Monday, June 3, 2013

the many ways to do a copy

So far the way to copy an index type or table type was with the method copy(), in both Perl and C++. It copies the items, and as needed its components, but tries to share the objects that can be shared (such as the row types). But the multithreading support required more kinds of copying.

The Perl method TableType::copyFundamental() copies a table type with only a limited subset of its index types, and excludes all the aggregators. It is implemented in Perl, and if you look in lib/Triceps/TableType.pm, you can find that it starts by making a new table type with the same row type, and then one by one adds the needed index types to it. It needs index types without any aggregators or nested index types, and thus there is a special method for doing this kind of copies:

$idxtype2 = $idxtype->flatCopy();

The "flat" means exactly what it looks like: copy just the object itself without any connected hierarchies.

On the C++ level there is no such method, instead there is an optional argument to IndexType::copy():

virtual IndexType *copy(bool flat = false) const;

So if you want a flat copy, you call

idxtype2 = idxtype->copy(true);

There is no copyFundamental() on the C++ level, though it probably should be, and should be added in the future. For now, if you really want it, you can make it yourself by copying the logic from Perl.

In the implementation of the index types, this argument "flat" mostly just propagates to the base class, without a whole lot needed from the subclass. For example, this is how it works in the SortedIndexType:

IndexType *SortedIndexType::copy(bool flat) const
{
    return new SortedIndexType(*this, flat);
}

SortedIndexType::SortedIndexType(const SortedIndexType &orig, bool flat) :
    TreeIndexType(orig, flat),
    sc_(orig.sc_->copy())
{ }

The base class TreeIndexType takes care of everything, all the subclass needs to do is carry the flat argument to it.

The next kind of copying is exactly the opposite: it copies the whole table type or index type, including all the objects involved, including the row types or such. It is used for passing the table types through the nexus.

Remember that all these objects are reference-counted.

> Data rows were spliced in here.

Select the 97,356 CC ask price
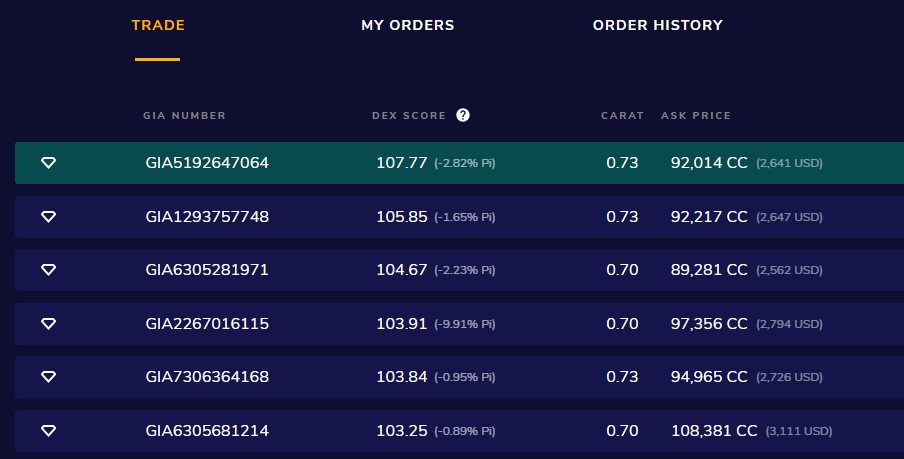 (709, 324)
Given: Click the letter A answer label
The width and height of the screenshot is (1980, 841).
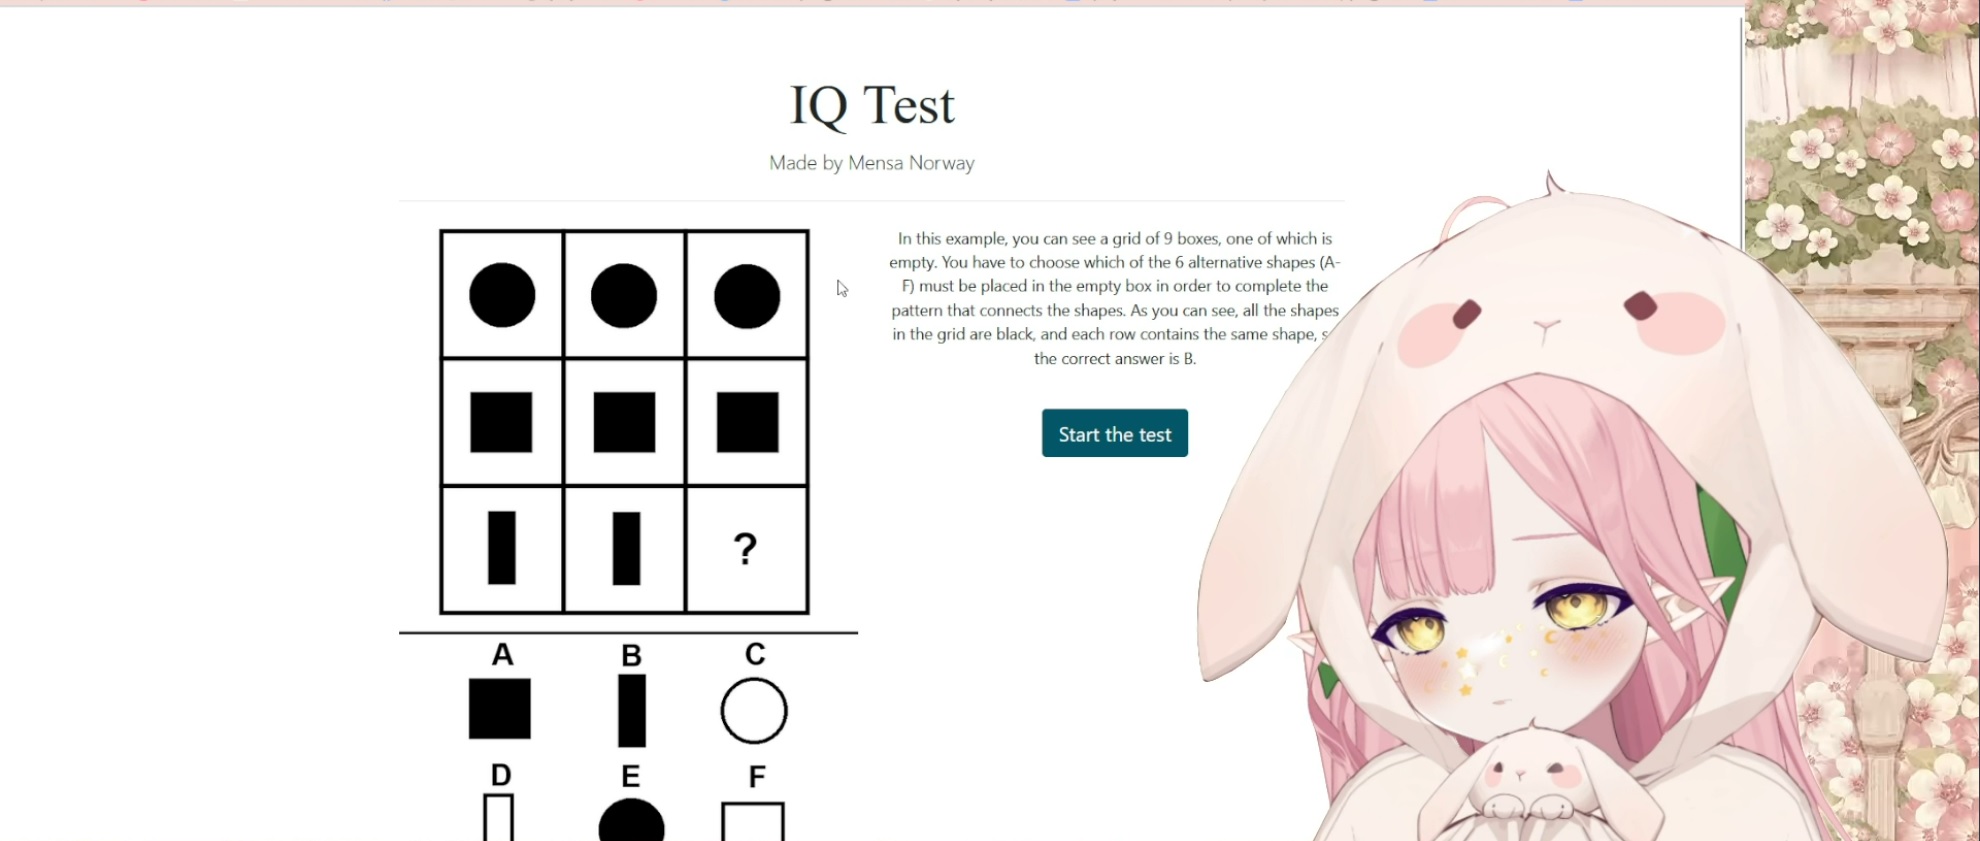Looking at the screenshot, I should (x=502, y=654).
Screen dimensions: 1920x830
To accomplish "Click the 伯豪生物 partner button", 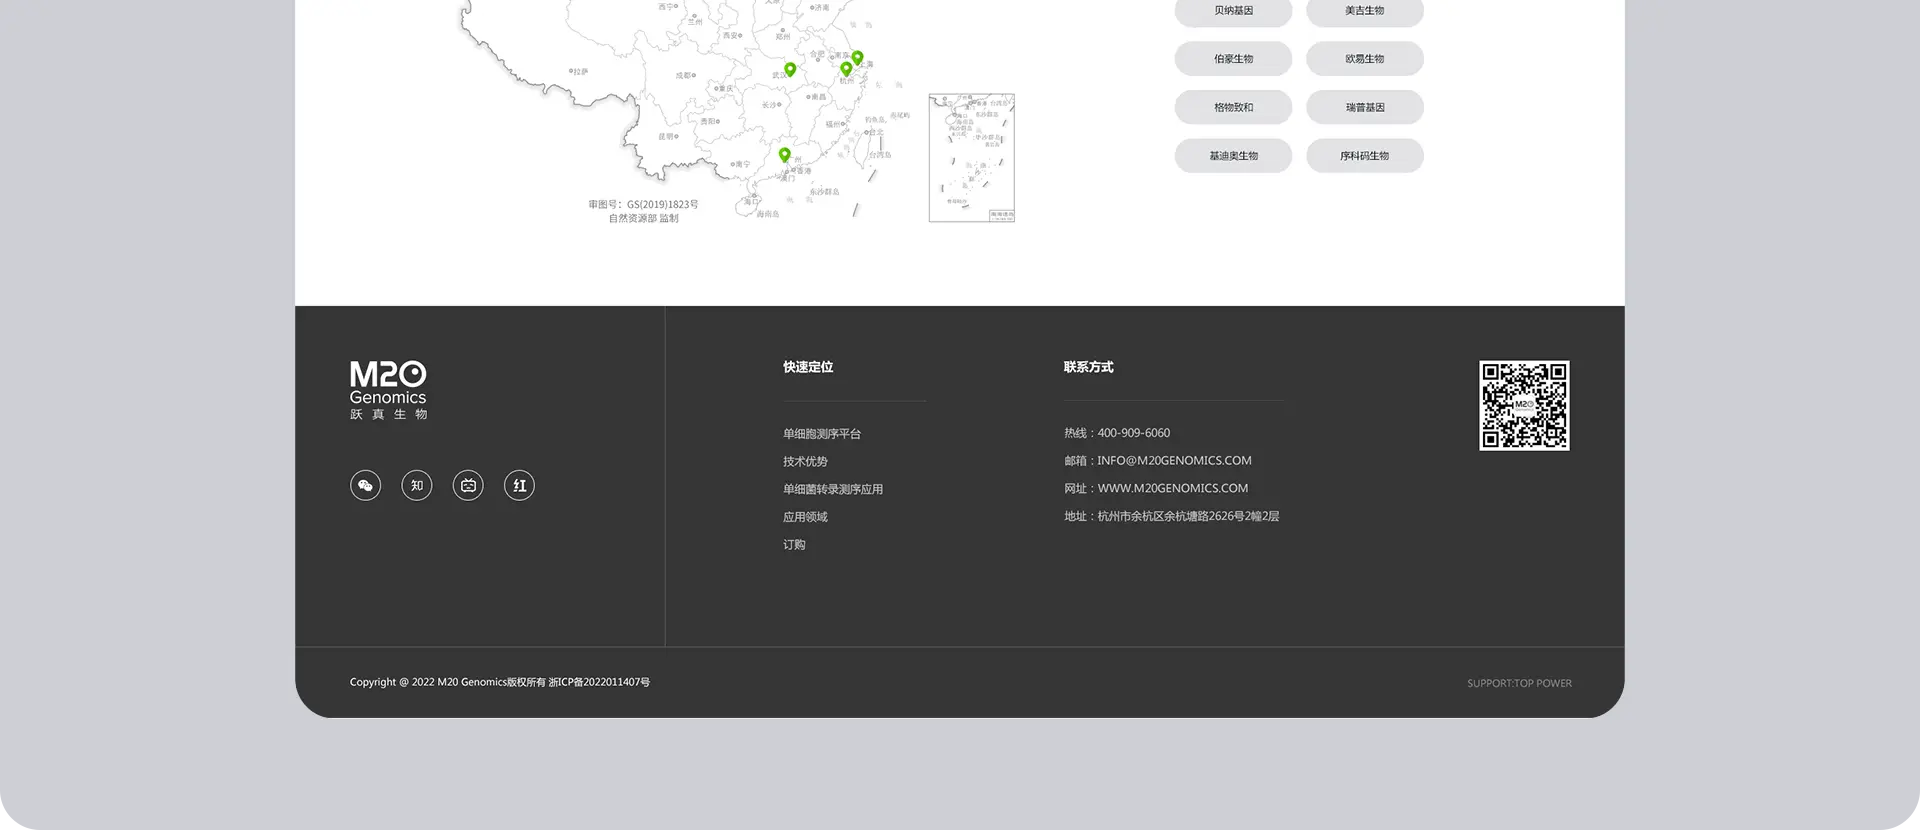I will click(x=1233, y=59).
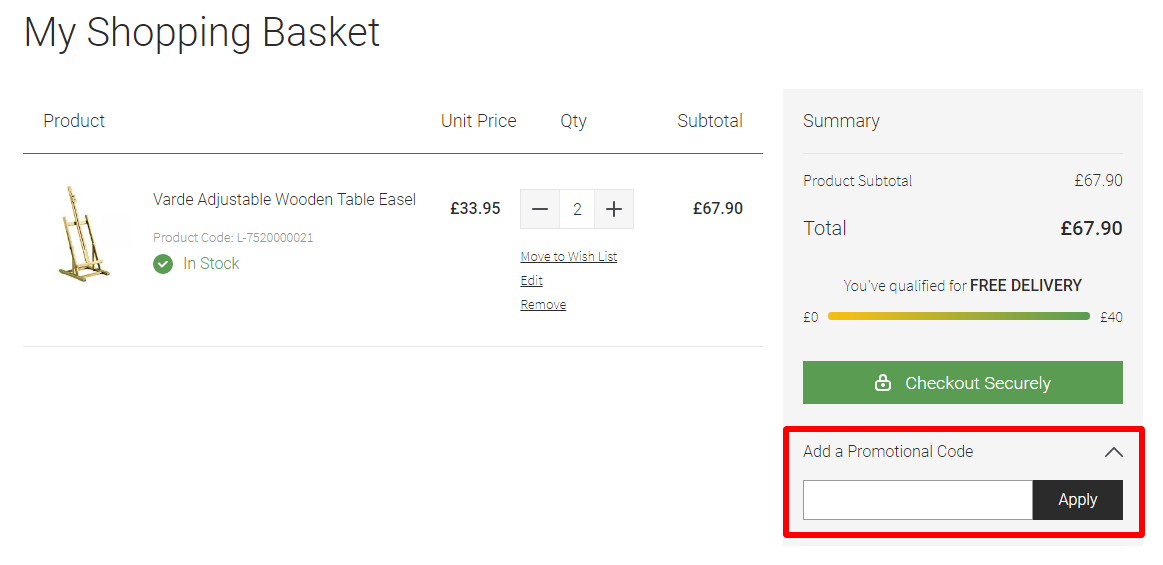Click the Varde easel product thumbnail

click(83, 234)
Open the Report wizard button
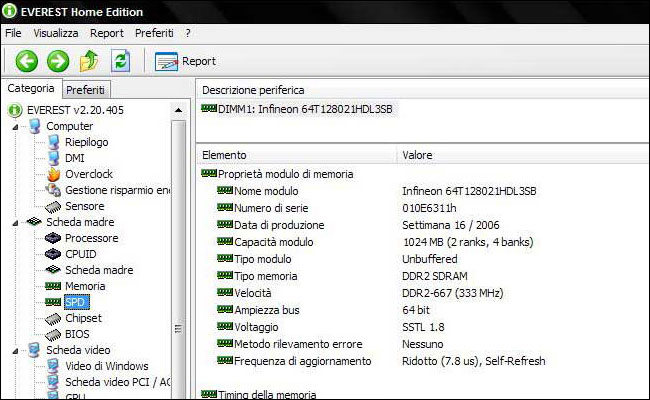The width and height of the screenshot is (650, 400). pyautogui.click(x=186, y=61)
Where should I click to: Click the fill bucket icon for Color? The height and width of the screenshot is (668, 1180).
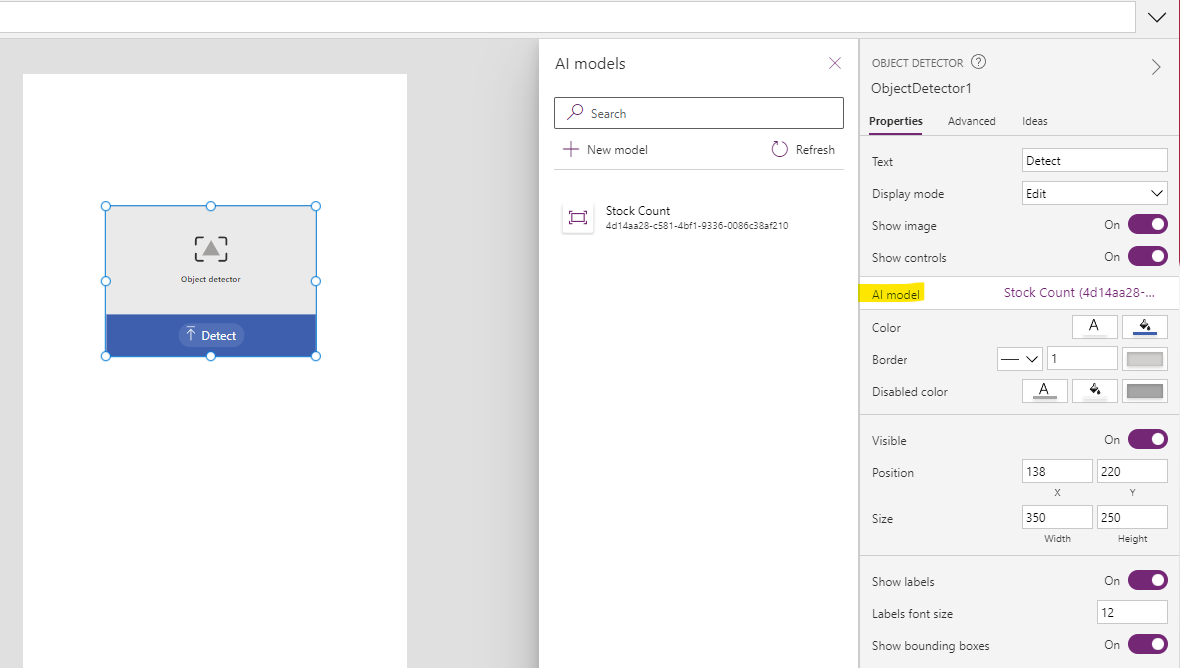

Whenever a Row object is created or deleted in Perl, it increase or decreases the reference of the RowType. If the same RowType object is shared between multiple threads, they will have  a contention for this atomic counter, or at the very least will be shuttling the cache line with it back and forth between the CPUs. It's more efficient to give each thread its own copy of a RowType, and then it can stay stuck in one CPU's cache.

So wherever a table type is exported into a nexus, it's deep-copied (and when a row type is exported into a nexus, it's simply copied, and so are the row types of the labels in the nexus). Then when a nexus is imported, the types are again deep-copied into the thread's facet.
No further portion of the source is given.